I'm posting this somewhat apprehensively, since I'm not completely satisfied with this work, but I hope you will find something in it that you enjoy. I wrote it during the spring semester-I will avoid going into too much detail about what the piece is "about" (realistically it is probably "about" nothing, and probably not even in a poetic way)-will only say that it involves some recursion/small-scale gesture mirrored in the larger form of the work. Some things have been revised since the reading, namely the removal of the distracting piccolo part during the long oboe solo.

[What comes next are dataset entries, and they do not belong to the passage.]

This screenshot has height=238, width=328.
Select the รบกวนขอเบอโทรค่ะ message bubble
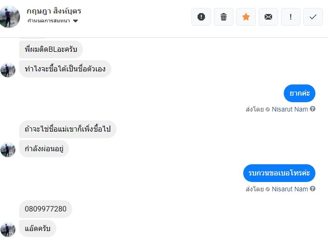coord(279,173)
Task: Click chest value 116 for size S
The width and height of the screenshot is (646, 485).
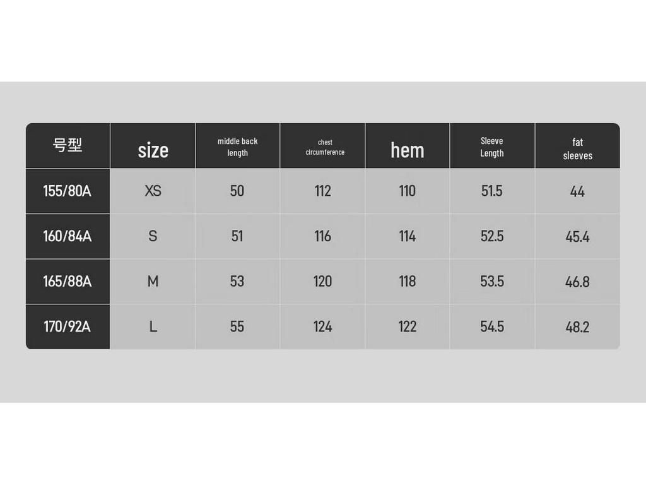Action: coord(322,236)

Hoping you can find something herein that pleases you! Looking forward to hearing your thoughts


__
https://soundcloud.com/sunapsis%2Fwavering


----------



## Aramis (Mar 1, 2009)

The first three minutes made me think of typical scene in a movie where a guy is opening a door to enter somewhere and the music sets up a feeling of tension, suggesting that some thrilling mystery is going to be discovered inside. The guy in your piece was opening it very slowly, so much that the tension stopped being tense, and there was no thrilling discovery. You said it's "about nothing", but to me it sounds extremely descriptive, narrative and entirely lacking of pure music quality. Sure, much more advanced with harmony and instrumentation than the average movie soundtrack, but still feeling like a soundtrack for a movie never made. Which I don't like, but perhaps is a positive quality to you.


----------



## appoggiatura (Feb 6, 2012)

*edit* double post


----------



## appoggiatura (Feb 6, 2012)

Great! I love the atmosphere! Mysterious... Kind of, like a movie soundtrack but more 'impressionistic'.
Love it. Keep up the good work


----------